» **What is required**: When you reach the line containing "Given: Click the United" in the entries below, start writing out each line exactly, and stop after the line containing "Task: Open the announcements megaphone icon".

» **Data under study**:
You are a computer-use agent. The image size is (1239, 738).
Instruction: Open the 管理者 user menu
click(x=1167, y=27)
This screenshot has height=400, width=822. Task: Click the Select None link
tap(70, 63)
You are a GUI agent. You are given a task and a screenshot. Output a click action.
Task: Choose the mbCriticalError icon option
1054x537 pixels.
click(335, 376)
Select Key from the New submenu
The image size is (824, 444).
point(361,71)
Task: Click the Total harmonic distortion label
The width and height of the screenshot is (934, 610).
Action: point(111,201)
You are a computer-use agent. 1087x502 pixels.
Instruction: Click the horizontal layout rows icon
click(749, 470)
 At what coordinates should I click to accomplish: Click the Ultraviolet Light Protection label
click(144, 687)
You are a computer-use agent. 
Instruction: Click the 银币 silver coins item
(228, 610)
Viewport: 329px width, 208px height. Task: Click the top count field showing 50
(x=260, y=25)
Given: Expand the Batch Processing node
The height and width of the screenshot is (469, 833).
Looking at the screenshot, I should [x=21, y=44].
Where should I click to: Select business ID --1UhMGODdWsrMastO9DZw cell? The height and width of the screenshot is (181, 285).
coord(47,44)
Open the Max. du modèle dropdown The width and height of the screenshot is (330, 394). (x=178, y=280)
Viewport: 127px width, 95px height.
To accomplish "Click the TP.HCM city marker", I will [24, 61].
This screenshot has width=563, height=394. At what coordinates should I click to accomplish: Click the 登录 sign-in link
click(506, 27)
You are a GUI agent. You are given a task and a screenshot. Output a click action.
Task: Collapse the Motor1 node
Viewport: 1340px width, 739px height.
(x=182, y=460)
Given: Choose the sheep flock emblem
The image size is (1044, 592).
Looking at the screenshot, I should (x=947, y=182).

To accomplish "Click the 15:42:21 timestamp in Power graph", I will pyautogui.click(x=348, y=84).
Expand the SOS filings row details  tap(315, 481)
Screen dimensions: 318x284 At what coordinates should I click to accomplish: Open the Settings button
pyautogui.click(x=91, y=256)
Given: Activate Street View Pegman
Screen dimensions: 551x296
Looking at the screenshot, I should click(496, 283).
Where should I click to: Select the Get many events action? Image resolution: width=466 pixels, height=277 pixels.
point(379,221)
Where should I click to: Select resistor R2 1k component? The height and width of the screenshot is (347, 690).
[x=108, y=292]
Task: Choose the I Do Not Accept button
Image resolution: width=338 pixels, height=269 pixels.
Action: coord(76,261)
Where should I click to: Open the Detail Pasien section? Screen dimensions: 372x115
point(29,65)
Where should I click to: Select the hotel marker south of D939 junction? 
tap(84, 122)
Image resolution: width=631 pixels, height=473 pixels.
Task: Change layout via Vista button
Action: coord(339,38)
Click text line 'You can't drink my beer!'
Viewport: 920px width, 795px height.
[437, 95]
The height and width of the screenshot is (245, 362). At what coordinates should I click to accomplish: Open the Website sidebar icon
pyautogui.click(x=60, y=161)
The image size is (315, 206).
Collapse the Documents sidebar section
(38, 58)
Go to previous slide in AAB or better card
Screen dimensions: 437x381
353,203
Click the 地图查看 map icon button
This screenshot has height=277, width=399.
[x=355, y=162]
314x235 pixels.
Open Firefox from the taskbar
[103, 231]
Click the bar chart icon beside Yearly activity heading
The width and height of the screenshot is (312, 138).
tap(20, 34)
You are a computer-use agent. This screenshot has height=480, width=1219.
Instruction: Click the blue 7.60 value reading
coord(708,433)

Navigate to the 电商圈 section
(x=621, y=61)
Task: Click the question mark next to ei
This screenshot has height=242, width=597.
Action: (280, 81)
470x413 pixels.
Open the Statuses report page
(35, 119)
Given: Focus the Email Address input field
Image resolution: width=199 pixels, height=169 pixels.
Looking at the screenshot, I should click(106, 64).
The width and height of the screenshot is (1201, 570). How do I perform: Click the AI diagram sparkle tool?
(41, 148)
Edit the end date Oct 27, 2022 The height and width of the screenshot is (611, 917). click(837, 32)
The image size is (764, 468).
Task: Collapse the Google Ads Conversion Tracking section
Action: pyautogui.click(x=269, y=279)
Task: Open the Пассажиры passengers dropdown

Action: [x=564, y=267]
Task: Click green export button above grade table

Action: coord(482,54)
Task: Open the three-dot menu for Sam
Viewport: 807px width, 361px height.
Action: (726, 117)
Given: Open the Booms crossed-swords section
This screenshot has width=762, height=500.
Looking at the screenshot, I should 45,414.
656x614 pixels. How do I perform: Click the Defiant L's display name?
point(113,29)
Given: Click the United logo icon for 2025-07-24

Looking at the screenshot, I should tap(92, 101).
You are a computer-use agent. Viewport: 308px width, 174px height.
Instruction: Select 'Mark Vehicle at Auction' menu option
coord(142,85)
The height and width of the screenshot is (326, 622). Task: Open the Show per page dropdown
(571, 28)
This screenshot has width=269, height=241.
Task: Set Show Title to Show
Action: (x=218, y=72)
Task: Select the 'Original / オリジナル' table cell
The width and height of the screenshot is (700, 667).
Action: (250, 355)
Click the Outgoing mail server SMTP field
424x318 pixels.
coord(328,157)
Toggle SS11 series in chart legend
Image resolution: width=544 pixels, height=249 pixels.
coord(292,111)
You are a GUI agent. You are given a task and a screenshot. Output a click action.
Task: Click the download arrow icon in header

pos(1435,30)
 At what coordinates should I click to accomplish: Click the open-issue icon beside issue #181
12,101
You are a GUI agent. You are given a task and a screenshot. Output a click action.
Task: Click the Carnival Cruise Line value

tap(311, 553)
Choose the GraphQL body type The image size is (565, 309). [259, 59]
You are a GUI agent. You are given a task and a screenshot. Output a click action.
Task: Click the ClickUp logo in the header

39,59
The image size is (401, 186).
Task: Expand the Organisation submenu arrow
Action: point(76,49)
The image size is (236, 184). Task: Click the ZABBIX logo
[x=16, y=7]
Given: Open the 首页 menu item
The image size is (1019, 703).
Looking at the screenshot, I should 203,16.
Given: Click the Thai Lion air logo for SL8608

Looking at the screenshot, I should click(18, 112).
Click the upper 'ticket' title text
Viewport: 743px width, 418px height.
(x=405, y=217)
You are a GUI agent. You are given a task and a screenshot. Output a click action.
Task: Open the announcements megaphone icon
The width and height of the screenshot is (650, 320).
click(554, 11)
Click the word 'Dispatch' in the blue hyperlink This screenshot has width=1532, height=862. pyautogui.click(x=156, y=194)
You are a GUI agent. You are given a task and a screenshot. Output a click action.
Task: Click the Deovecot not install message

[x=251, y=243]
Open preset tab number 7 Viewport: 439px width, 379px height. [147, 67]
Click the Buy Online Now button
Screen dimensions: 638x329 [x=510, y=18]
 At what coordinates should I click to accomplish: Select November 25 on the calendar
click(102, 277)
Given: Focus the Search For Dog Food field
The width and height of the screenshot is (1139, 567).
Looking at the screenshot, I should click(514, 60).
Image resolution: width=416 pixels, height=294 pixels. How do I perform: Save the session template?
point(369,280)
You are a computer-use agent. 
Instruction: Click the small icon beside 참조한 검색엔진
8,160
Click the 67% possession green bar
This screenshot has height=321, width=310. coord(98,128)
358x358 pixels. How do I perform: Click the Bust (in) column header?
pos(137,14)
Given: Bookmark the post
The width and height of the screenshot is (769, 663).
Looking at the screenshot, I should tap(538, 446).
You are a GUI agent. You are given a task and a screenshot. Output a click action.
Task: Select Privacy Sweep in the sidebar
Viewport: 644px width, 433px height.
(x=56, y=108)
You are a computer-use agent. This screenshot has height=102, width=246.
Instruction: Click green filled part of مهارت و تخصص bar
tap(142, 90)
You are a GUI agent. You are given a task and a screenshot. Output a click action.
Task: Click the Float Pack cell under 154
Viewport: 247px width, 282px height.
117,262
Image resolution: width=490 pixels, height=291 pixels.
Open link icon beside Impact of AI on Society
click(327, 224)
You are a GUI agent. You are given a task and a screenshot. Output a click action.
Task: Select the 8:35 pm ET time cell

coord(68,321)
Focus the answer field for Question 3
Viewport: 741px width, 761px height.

» **Exercise solution**:
Given: Click the United logo icon for 2025-07-24

Looking at the screenshot, I should tap(92, 101).
You are a computer-use agent. Viewport: 308px width, 174px height.
Instruction: Select 'Mark Vehicle at Auction' menu option
coord(142,85)
The height and width of the screenshot is (326, 622). Task: Open the Show per page dropdown
(571, 28)
This screenshot has width=269, height=241.
Task: Set Show Title to Show
Action: (x=218, y=72)
Task: Select the 'Original / オリジナル' table cell
The width and height of the screenshot is (700, 667).
Action: (250, 355)
Click the Outgoing mail server SMTP field
424x318 pixels.
coord(328,157)
Toggle SS11 series in chart legend
Image resolution: width=544 pixels, height=249 pixels.
coord(292,111)
You are a GUI agent. You are given a task and a screenshot. Output a click action.
Task: Click the download arrow icon in header

pos(1435,30)
 At what coordinates should I click to accomplish: Click the open-issue icon beside issue #181
12,101
You are a GUI agent. You are given a task and a screenshot. Output a click action.
Task: Click the Carnival Cruise Line value

tap(311, 553)
Choose the GraphQL body type The image size is (565, 309). [259, 59]
You are a GUI agent. You are given a task and a screenshot. Output a click action.
Task: Click the ClickUp logo in the header

39,59
The image size is (401, 186).
Task: Expand the Organisation submenu arrow
Action: point(76,49)
The image size is (236, 184). Task: Click the ZABBIX logo
[x=16, y=7]
Given: Open the 首页 menu item
The image size is (1019, 703).
Looking at the screenshot, I should 203,16.
Given: Click the Thai Lion air logo for SL8608

Looking at the screenshot, I should click(18, 112).
Click the upper 'ticket' title text
Viewport: 743px width, 418px height.
(x=405, y=217)
You are a GUI agent. You are given a task and a screenshot. Output a click action.
Task: Open the announcements megaphone icon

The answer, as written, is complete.